== WHAT THIS TASK INVOLVES ==
For the word "will", count the lines of the data that include it and give only the total.

-- RECORDS PROVIDED follows --

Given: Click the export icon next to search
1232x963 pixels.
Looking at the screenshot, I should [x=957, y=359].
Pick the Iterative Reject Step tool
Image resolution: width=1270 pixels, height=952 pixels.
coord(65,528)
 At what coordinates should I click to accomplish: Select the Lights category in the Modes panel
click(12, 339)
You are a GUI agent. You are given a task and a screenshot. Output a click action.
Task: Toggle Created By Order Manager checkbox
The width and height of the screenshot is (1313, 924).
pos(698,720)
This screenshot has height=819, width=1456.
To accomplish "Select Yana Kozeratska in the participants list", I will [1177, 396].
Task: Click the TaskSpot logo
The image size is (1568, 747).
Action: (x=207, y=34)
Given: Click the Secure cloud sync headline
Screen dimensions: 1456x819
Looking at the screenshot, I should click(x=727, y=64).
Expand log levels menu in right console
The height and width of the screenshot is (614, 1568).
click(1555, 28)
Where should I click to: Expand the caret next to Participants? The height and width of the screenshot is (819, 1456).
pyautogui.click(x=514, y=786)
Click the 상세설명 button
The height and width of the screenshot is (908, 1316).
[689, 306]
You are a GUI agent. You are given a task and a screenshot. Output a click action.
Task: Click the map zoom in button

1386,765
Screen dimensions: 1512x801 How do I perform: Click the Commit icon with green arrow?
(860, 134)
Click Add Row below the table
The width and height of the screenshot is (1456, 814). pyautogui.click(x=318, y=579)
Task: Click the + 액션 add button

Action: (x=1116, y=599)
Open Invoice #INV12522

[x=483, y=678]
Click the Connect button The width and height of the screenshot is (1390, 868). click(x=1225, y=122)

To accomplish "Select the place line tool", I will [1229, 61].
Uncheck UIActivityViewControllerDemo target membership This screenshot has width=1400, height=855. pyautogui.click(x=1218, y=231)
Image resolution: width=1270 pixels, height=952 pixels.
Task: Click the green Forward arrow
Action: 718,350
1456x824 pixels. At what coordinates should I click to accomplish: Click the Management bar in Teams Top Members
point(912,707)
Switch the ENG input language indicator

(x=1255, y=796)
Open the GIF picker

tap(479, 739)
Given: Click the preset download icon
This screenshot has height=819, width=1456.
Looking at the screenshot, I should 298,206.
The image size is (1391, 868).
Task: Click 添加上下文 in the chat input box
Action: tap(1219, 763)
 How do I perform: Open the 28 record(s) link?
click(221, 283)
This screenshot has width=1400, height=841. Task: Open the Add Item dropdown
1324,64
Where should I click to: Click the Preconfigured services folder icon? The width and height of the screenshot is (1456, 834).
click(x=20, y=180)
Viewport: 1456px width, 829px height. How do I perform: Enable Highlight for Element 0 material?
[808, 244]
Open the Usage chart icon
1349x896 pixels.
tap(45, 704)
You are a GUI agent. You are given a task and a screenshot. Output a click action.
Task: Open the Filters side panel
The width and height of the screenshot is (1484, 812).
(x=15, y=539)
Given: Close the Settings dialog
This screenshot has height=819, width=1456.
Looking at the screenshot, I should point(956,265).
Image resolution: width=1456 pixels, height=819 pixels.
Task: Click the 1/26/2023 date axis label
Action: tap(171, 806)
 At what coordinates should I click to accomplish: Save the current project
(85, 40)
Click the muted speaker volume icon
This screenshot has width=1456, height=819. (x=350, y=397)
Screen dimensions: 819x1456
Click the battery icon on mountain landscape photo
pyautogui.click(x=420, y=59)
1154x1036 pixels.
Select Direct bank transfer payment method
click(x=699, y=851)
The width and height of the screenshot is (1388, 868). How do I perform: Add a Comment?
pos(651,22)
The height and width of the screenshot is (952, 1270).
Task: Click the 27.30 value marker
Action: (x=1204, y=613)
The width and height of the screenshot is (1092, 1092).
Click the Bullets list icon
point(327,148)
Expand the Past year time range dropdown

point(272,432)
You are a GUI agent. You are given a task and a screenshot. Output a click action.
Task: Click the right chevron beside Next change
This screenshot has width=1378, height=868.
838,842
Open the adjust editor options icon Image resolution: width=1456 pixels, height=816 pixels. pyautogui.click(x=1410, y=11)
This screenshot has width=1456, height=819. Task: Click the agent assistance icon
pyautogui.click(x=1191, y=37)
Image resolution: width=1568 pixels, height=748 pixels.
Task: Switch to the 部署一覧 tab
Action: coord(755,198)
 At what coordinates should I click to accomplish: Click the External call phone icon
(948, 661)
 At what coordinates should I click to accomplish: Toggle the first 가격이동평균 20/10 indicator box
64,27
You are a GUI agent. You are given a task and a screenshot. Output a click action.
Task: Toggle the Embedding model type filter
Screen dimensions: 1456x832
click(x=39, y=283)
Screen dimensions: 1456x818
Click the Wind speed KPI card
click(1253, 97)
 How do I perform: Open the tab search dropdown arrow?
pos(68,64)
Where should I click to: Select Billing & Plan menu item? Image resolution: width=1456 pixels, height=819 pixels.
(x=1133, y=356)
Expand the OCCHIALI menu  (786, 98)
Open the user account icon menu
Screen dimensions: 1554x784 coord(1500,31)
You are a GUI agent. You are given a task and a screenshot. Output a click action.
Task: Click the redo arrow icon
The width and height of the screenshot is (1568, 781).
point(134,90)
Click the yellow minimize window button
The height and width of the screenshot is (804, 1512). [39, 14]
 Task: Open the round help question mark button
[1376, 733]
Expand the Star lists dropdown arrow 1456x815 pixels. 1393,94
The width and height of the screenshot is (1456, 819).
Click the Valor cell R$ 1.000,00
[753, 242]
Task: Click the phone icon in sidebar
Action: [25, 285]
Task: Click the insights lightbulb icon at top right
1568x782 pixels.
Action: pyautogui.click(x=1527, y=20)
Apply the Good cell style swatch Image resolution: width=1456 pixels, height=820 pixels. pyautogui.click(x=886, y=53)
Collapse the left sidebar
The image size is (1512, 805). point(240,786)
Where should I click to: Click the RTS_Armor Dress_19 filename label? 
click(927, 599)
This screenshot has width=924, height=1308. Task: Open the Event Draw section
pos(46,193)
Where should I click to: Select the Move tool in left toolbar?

-- RECORDS PROVIDED concluded --

== YOUR RESPONSE ==
2